The ups of this have been immense, and I’d be lying if I didn’t admit how much more addictive it has been this year, than in 2016 when I did it last. I can’t tell for sure if it’s the better state of mind that’s made writing daily a more appealing habits, or if the daily writing has contributed to feeling better over all. Maybe it’s different things at different times. Either way, this has worked very well for me.
The other thing I’ve been thinking of lately is how I’ve found a whole different dimension and depth of friendship in recent time. I was pondering about who I find myself most drawn to, and who I find myself very easily going out of my way to reach out to.
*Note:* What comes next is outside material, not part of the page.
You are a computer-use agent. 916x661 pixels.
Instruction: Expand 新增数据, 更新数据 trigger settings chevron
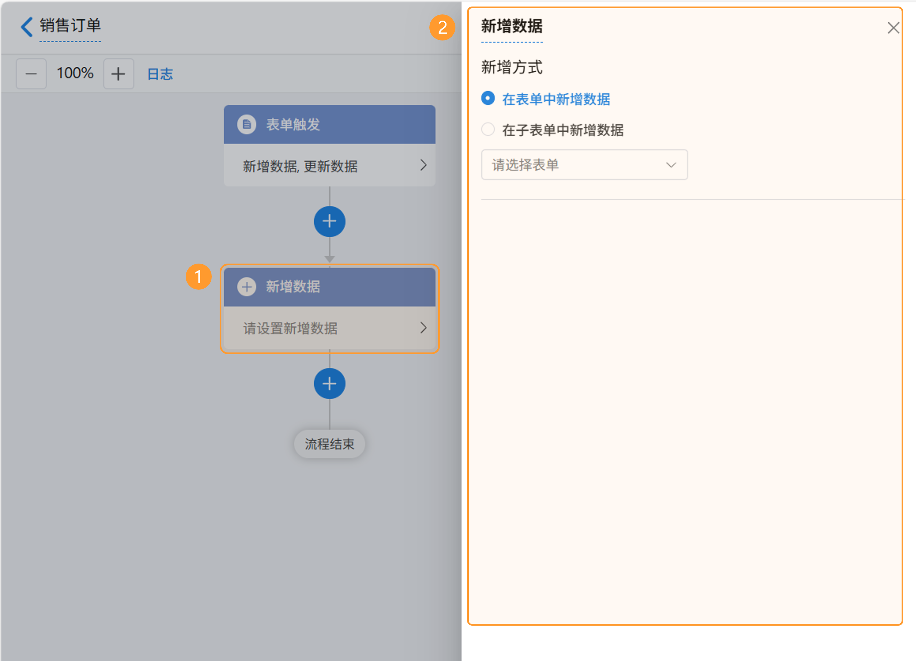click(423, 165)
And I realise that this year, it has been more about the grounding, nurturing and uplifting friendships far, far more than those that are good for just the laughs. I love those too, those are great and they continue to endure, but there has been a definite shift in some of my other relationships which feels like sinking deeper and like we’ve unlocked a new level I didn’t know possible.
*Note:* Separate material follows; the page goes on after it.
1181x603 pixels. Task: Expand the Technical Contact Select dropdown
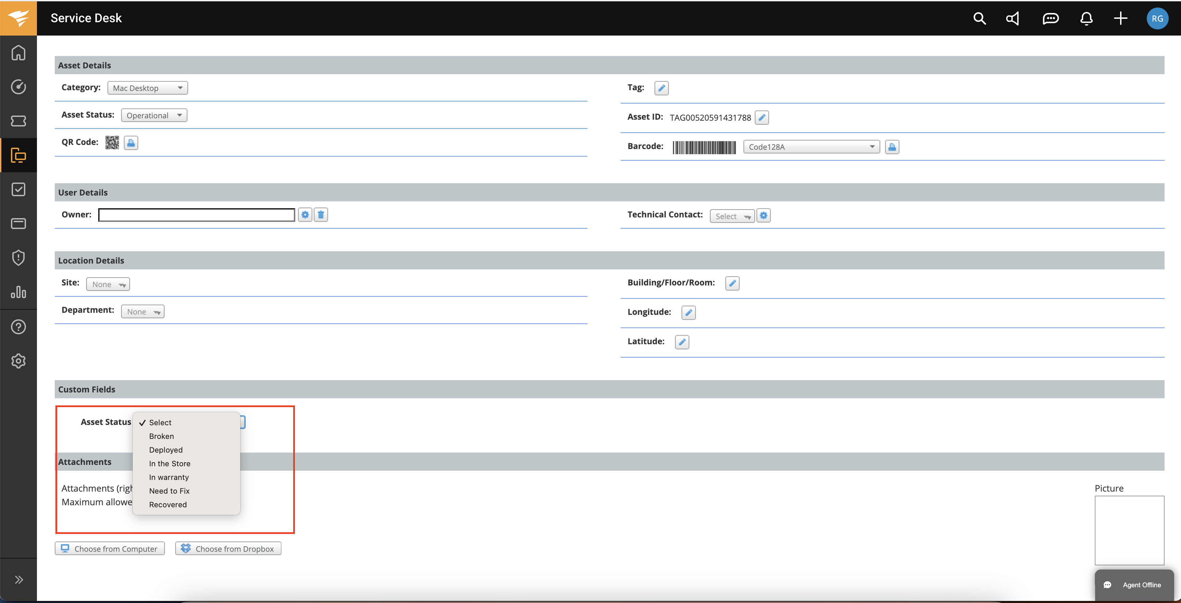732,216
It’s interesting also to note that all these friendships are with women, almost every one of them older than me. And suddenly my life is full of them. There’s S, and D, and K, and A, and N and then a few at the fringes who I may not get to meet as often as we intend to (what with traffic and failed plans coinciding so much!), but there are smatterings of conversations that assure me that there are connections with meaning. This is not something I saw coming, and yet here I am, thoroughly loving it. Enjoying the way in which I can lose track of time and myself deeply engaged in conversation, finding how even the most simple hang-out over unfussy breakfast gives ample room for the kind of interaction that is life-affirming and soul satisfying.
Last week brought this fact back to my mind, yet again. And like S said to me after a gorgeous afternoon we spent together, this is the kind of friendship that feels affirming, like watering and nurturing a plant. That makes me feel physically warm, held and like I have grown in the minutes of that interaction.
On the weekend I was a bit overwhelmed. Despite my best intentions and plans, I still had a lot of odds and ends of work left to close before we go off on vacation tomorrow. I realised though, that panic is more debilitating than the real workload. The stress distracts me more than it fuels me to finish up. So instead of convincing myself that I actually didn’t have too much left to do, and that I could push it to the last minute, I actually have steadily worked through the weekend. While also juggling hotel bookings, train bookings and the like.
I’m not done yet. I have a few small things to wrap up today after which I hope to get a sense of what I want to pack. I am determined to not leave it all up to the nth hour as I usually do. But I suppose some things do not change.
Thankfully there is the rain to keep me indoors. I’ve been enjoying the weather so much this past weekend. After an blindingly bright and oppressively hot few days last week, it’s been wonderful to have the rain come back. It stirs a kind of homely nostalgia in me that is reserved only for Bangalore rains that makes leaving so hard.